Increasing graduate production in the UK

The Society of Practising Veterinary Surgeons (SPVS) is a grouping of UK veterinary surgeons aiming to support vets working in practice. One of their services is to provide members with an annual salary survey which takes into account the entire salary package paid to employees including: accommodation, vehicle and CPD allowance.

Results of the 2013 survey of 600 vets have recently been released which show a fall in the salaries paid to small animal vets for the second year running. The income of employed small animal vets has fallen by 2.4 per cent since 2010 from a median full-time package of £38,000 to £37,087 this year ($66,000 to $64,500). Meanwhile living costs have risen right across the board making employed vets considerably worse off in real terms. Remuneration in equine practice was static and somewhat improved in mixed and large animal practices, though these are now much smaller employers of veterinary manpower.

The drawback with the SPVS survey is it isn’t known if the survey respondents are the same each year, so making year on year comparisons could be misleading. Despite this SPVS is worried by the findings saying that the figures probably reflect the economic climate in the UK; but also the effect of continuing expansion of veterinary training at established vet schools and that the future opening of new schools will exert further downward pressure on veterinary incomes.

Veterinary graduate over production has long been an issue in European countries like Spain and Germany and is fast becoming a concern in the United States too.
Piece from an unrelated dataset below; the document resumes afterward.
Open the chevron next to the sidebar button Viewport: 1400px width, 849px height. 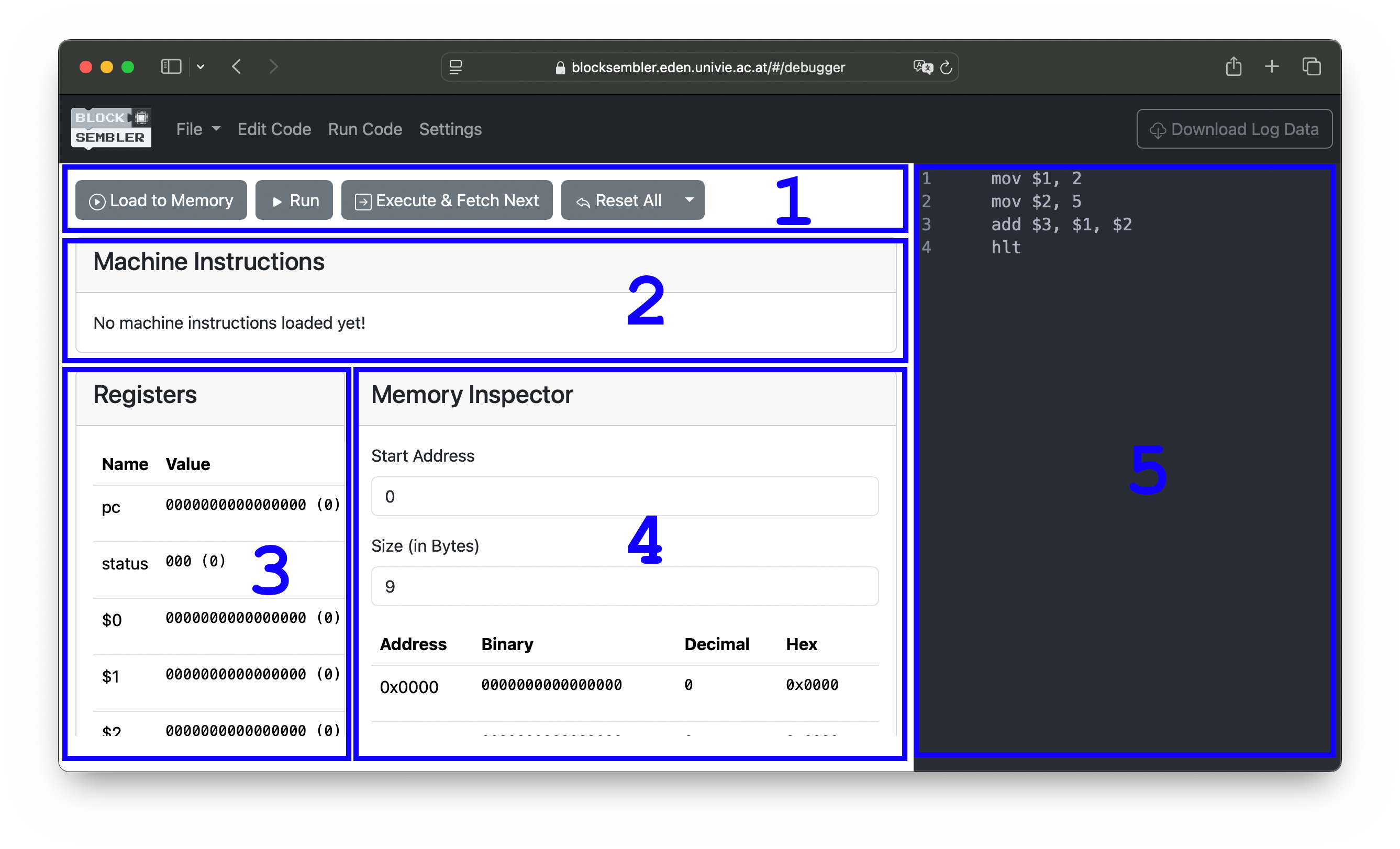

Of the 943 students starting veterinary degrees here in 2008, 740 registered with the Royal College of Veterinary Surgeons (RCVS) this summer to work in the UK.

In its own survey on the impact of increased graduate numbers on job prospects, published earlier in the year, the RCVS found there hadn’t been much change over the last five years. In 2008 96 per cent of graduates found a job within 6 months of starting to look and this year 94 per cent accomplished the same. How much impact one, two or possibly even three entirely new vet schools will have on veterinary employment and wages in coming years is another matter.